In the above-described embodiment, the exciter is a piezoelectric element. However, the exciter is not limited to a piezoelectric element, and may be a function that vibrates by inputting an electrical signal.

For example, it may be an electrodynamic vibration exciter, an electrostatic exciter, or an electromagnetic exciter that is known as an exciter that vibrates a speaker.

In addition, the electrodynamic exciter causes a current to flow to a coil disposed between the magnetic poles of the permanent magnet to vibrate the coil, and the electrostatic exciter causes a bias voltage and an electrical signal to flow to the opposite two metal plates. When the metal plate is vibrated, the electromagnetic exciter causes an electrical signal to flow to the coil to vibrate the thin iron plate.

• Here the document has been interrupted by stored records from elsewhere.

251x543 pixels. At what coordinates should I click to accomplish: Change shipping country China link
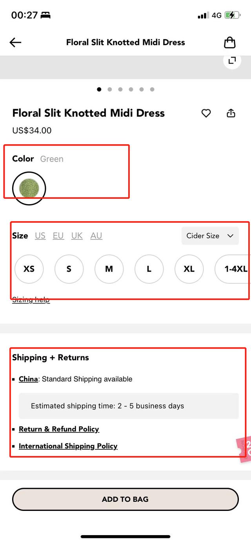[x=28, y=379]
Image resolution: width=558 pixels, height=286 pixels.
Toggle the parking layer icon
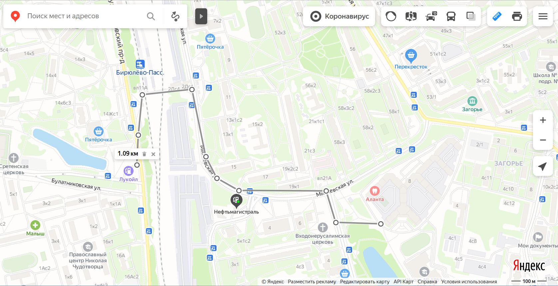click(x=431, y=16)
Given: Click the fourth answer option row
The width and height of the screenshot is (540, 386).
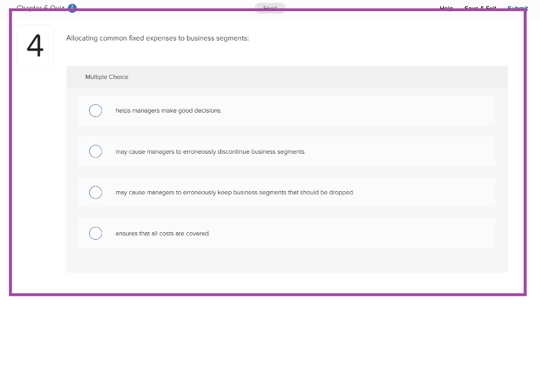Looking at the screenshot, I should pos(286,233).
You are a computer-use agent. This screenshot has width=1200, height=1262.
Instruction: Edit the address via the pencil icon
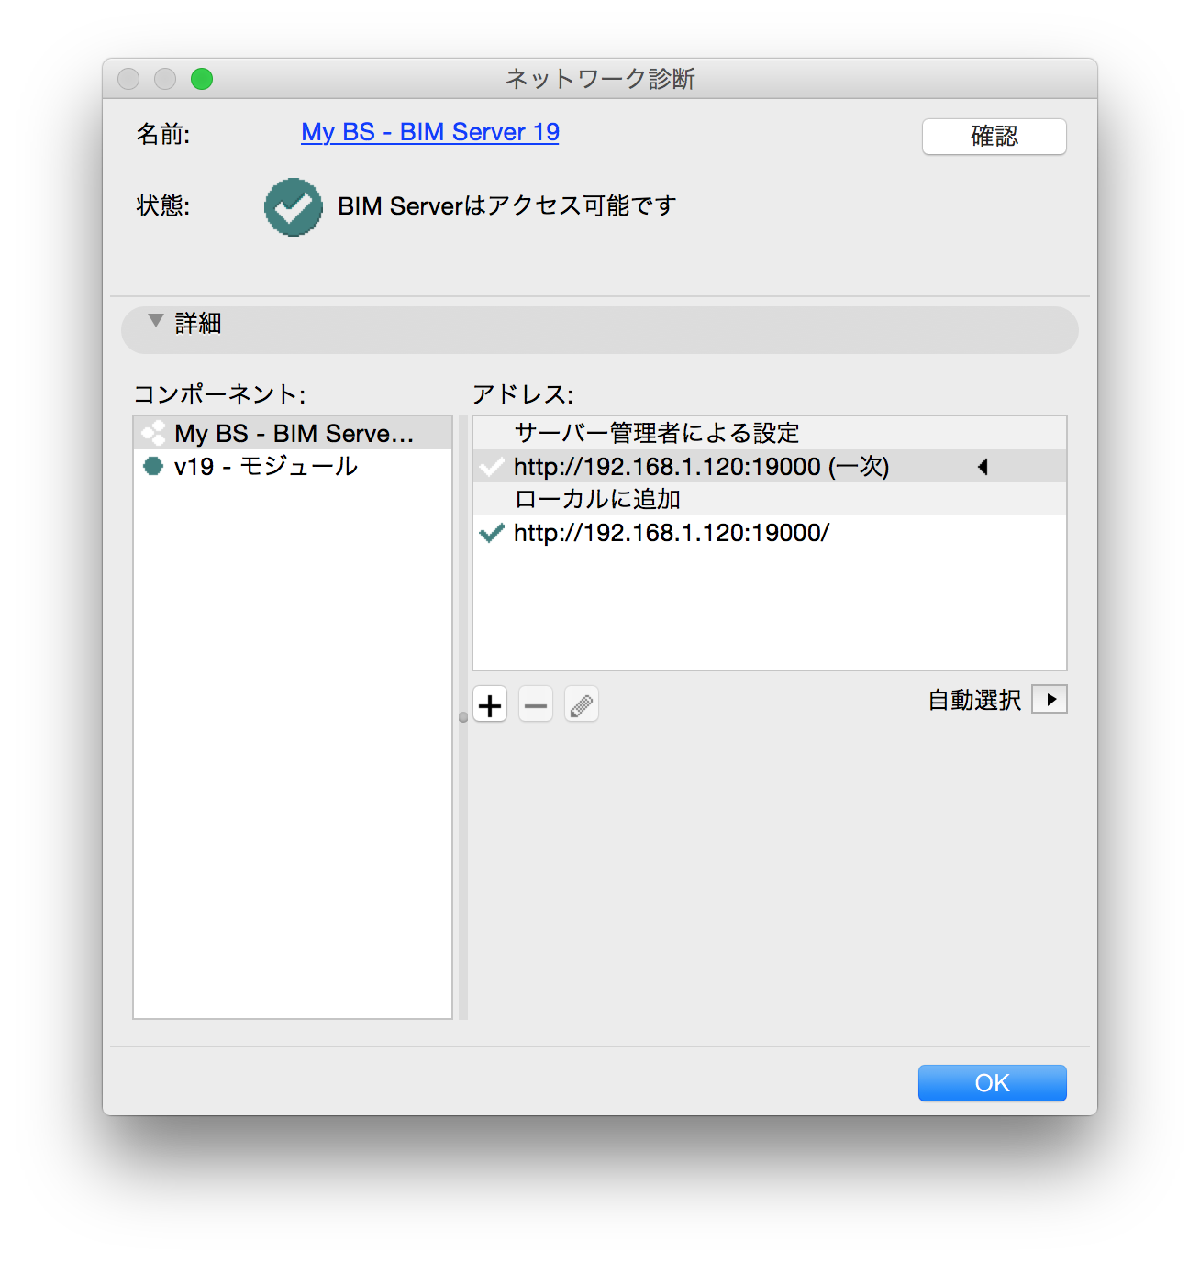click(582, 703)
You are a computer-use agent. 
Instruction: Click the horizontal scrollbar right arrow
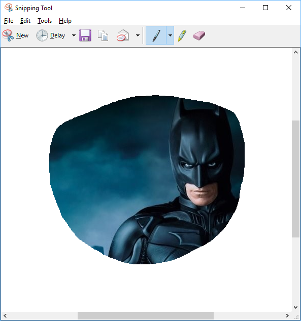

Further effects or modifications can be readily derived by those of ordinary skill in the art to which the invention pertains. Therefore, the broad aspects of the present invention are not limited to the specific details and representative embodiments described above. Therefore, various modifications may be made without departing from the spirit and scope of the inventions of the invention.

1‧‧‧Sound generator

2‧‧‧ frame

3a‧‧‧ vibrating body

5‧‧‧Piezoelectric components

L‧‧‧ axis

Claims (11)

A sound generator, comprising: an exciter that vibrates by receiving an input of an electrical signal; and a vibrating plate mounted with the exciter, the vibration exciter being coupled to the exciter And the support body is disposed at least a part of the outer peripheral portion of the vibrating plate and supports the vibrating plate; the vibrating plate applies a different tension to the other portions of the vibrating plate at the central portion. The sound generator of claim 1, wherein the tension is uneven between a portion on the central axis in the same direction and a portion on the axis away from the central axis. The sound generator of claim 1, wherein the tension is minimal in the central portion of the vibrating plate. A sound generator according to claim 1, wherein the tension is applied from at least one of the vibrating plates. A sound generator according to claim 4, wherein the tension is applied from the one direction of the vibrating plate and the other direction. The sound generator of claim 5, wherein the other direction is an orthogonal direction of the one direction of the plane view. A sound generator according to claim 1, wherein the vibrating plate is composed of a resin film. A sound generator according to claim 1, wherein the vibration exciter is a bimorph type piezoelectric element. The sound generator of claim 1, wherein the support system is disposed on a frame of the outer periphery of the vibrating plate, and further comprises a resin disposed on the vibrating plate between the frame and the exciter Floor. A sound generating device, comprising: a sound generator according to any one of claims 1 to 9; and a casing for accommodating the sound generator. An electronic machine, comprising: a sound generator according to any one of claims 1 to 9; an electronic circuit connected to the sound generator; and a box for housing the electronic circuit and the sound generator Body; has the function of generating sound from the sound generator.